Materials and methods: Two-hundred fundus photographs were selected from a database of 3000 photographs of patients screened at a tertiary ophthalmology referral centre. The graders included glaucoma specialists (n = 3), general ophthalmologists (n = 2), optometrists (n = 2), family physicians (n = 2) and a novel automated algorithm (AA). In total, 2 rounds of CDR grading were held for each grader on 2 different dates, with the photographs presented in random order. The CDR values were graded as 0.1-1.0 or ungradable. The grading results of the 2 senior glaucoma specialists were used as the reference benchmarks for comparison.
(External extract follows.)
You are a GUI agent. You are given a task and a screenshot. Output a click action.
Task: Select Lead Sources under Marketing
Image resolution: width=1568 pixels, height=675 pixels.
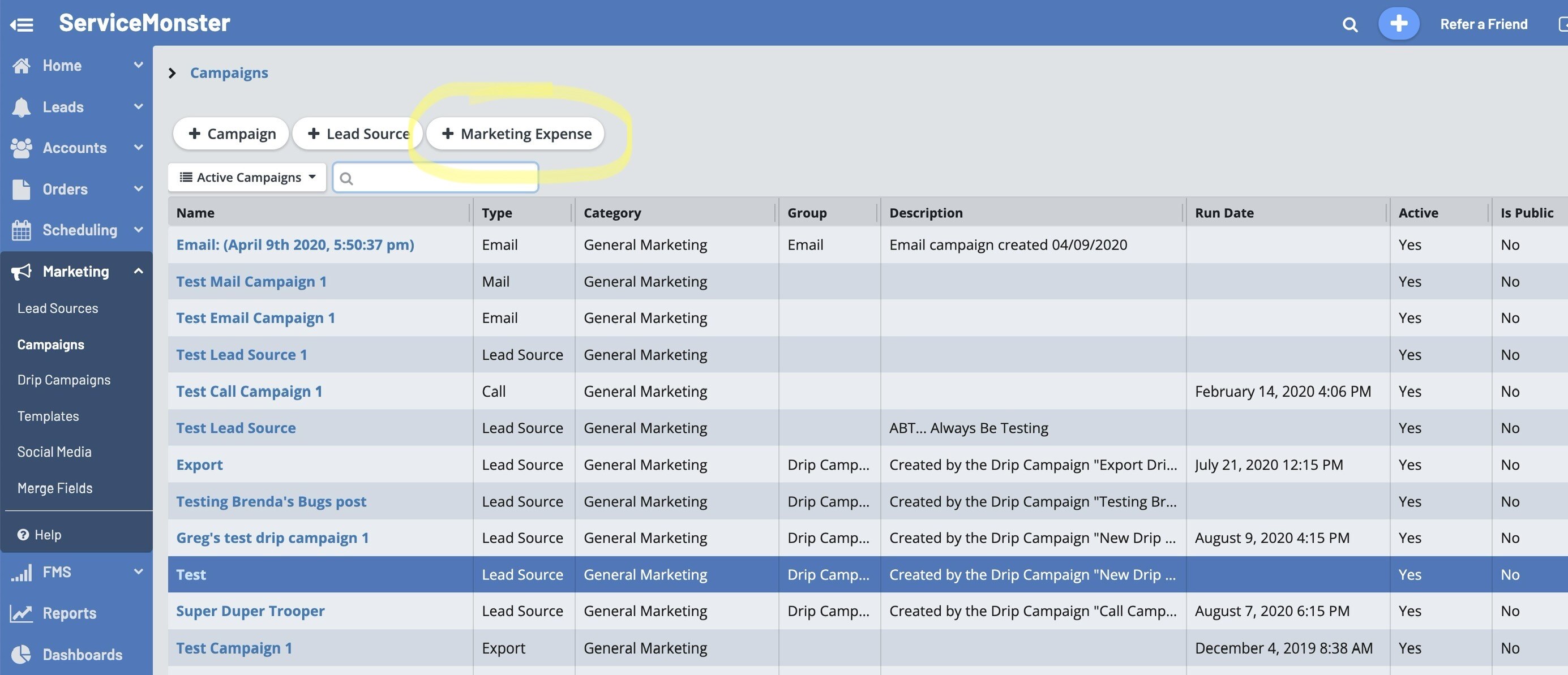(57, 308)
Results: The intraclass correlation coefficient values ranged from 0.37-0.74 and 0.47-0.97 for intergrader and intragrader reliability, respectively. There was no significant correlation between the human graders' level of reliability and their years of experience in grading CDR (P = 0.91). The area under the curve (AUC) value of the AA was 0.847 (comparable to AUC value of 0.876 for the glaucoma specialist). Bland Altman plots demonstrated that the AA's performance was at least comparable to a glaucoma specialist.
Conclusion: The results suggest that AA is comparable to and may have more consistent performance than human graders in CDR grading of fundus photographs. This may have potential application as a screening tool to help detect asymptomatic glaucoma-suspect patients in the community.